___ EXTRACTED MATERIAL

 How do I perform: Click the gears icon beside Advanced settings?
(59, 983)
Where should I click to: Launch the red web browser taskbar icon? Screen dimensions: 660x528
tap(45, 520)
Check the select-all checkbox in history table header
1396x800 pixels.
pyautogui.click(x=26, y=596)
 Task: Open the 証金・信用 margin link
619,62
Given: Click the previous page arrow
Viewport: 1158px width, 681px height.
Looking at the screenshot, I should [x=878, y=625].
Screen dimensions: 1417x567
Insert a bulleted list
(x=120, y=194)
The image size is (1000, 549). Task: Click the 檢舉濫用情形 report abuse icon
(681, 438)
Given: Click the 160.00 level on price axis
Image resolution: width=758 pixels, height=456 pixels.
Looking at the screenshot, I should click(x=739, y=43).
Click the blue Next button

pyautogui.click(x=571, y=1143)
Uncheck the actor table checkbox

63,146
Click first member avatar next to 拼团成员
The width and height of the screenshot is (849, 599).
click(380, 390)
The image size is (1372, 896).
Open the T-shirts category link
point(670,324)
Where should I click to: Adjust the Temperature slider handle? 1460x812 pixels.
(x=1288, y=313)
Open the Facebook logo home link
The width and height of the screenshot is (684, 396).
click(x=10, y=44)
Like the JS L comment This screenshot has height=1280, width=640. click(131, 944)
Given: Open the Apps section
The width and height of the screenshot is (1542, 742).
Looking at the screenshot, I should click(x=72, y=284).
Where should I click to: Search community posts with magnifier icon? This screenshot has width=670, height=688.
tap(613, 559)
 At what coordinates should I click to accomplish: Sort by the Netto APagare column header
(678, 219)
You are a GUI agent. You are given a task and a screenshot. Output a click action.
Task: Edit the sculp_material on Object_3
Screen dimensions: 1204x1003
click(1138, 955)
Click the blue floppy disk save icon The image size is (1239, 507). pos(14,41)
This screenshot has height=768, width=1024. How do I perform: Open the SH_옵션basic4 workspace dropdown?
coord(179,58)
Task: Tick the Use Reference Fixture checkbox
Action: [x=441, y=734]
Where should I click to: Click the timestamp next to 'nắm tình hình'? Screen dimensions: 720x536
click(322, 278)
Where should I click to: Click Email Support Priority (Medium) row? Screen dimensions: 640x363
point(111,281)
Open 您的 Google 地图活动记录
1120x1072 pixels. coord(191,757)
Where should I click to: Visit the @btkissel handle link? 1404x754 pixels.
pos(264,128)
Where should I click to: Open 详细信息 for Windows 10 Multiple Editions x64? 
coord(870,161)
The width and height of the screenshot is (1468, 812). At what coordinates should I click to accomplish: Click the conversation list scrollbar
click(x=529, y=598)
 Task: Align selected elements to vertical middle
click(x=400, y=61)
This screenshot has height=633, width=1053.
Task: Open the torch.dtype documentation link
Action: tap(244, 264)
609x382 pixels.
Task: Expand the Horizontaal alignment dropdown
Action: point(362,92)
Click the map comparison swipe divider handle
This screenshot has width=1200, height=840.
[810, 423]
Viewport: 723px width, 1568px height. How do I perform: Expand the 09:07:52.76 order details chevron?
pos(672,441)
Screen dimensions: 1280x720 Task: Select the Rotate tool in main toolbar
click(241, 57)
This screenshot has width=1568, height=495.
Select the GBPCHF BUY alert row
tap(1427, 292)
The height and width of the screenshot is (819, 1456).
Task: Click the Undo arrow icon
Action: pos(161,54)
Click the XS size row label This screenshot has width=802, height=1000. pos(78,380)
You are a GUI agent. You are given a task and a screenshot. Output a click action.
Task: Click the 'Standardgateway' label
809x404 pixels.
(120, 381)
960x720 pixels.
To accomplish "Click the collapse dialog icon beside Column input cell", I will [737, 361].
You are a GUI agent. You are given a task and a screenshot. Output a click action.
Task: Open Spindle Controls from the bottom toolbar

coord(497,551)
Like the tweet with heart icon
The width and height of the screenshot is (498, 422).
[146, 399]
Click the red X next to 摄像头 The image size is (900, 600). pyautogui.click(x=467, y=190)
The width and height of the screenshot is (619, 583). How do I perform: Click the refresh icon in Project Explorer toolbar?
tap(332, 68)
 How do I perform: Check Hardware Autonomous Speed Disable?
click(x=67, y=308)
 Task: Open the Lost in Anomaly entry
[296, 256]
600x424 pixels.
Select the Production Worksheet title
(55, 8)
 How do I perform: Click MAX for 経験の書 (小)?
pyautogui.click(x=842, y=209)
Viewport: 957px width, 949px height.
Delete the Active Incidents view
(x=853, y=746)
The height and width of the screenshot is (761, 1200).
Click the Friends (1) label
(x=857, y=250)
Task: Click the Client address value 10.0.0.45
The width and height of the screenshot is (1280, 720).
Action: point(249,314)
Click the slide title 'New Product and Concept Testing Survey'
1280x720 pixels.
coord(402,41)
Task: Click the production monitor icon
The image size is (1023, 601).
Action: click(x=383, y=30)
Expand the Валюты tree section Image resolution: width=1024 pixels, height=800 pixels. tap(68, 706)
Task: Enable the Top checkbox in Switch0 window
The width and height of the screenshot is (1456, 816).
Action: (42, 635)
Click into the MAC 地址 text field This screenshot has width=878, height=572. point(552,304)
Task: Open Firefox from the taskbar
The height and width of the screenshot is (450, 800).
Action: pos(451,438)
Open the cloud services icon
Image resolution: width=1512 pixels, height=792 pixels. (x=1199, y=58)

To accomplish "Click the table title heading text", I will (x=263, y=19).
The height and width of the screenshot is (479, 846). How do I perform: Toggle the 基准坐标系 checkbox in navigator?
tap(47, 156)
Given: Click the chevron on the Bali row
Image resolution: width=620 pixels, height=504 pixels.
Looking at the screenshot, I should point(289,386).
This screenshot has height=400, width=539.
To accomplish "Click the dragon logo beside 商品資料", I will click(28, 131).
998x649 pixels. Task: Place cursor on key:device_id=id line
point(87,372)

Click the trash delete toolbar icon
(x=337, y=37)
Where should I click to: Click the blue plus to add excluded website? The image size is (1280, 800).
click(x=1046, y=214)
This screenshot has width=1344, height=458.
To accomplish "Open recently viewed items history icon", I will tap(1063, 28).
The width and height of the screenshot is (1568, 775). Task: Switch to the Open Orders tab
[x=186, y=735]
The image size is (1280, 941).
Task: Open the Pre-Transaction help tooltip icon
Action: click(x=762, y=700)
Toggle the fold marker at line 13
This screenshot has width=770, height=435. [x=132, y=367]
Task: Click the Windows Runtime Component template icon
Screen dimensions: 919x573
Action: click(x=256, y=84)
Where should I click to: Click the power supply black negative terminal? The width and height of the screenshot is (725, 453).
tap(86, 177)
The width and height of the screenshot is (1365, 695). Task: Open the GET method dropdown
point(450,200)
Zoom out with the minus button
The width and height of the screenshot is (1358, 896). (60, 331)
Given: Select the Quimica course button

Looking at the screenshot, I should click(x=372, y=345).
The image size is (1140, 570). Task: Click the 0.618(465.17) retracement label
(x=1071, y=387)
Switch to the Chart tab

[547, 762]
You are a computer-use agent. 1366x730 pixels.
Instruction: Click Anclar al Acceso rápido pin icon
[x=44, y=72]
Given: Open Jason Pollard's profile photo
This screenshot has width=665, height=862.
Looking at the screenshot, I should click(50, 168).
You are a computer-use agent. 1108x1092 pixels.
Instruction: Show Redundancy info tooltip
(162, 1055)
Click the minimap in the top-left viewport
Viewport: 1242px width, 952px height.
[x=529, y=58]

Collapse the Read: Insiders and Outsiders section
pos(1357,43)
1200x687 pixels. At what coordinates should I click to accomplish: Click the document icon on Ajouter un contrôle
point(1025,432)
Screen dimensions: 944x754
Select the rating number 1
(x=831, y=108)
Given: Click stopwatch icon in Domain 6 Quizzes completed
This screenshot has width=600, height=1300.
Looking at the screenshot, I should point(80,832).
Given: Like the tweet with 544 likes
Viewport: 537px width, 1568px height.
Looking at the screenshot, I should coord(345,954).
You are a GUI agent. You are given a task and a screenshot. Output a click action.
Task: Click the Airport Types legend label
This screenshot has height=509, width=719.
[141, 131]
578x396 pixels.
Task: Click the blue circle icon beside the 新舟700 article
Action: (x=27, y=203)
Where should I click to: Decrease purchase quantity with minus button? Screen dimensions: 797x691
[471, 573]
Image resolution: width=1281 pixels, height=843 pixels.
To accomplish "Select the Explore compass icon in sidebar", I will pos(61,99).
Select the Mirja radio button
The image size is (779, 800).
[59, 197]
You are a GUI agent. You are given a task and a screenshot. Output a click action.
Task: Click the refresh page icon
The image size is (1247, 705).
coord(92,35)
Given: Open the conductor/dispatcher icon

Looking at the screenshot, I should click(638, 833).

______

### WHAT YOU HAVE TO DO
Your answer should be the lines of the listing above between the line holding "Task: Click the production monitor icon" and the line holding "Task: Enable the", inclusive, restated word for word and alone.

### TASK RESPONSE
Task: Click the production monitor icon
The image size is (1023, 601).
Action: click(x=383, y=30)
Expand the Валюты tree section Image resolution: width=1024 pixels, height=800 pixels. tap(68, 706)
Task: Enable the Top checkbox in Switch0 window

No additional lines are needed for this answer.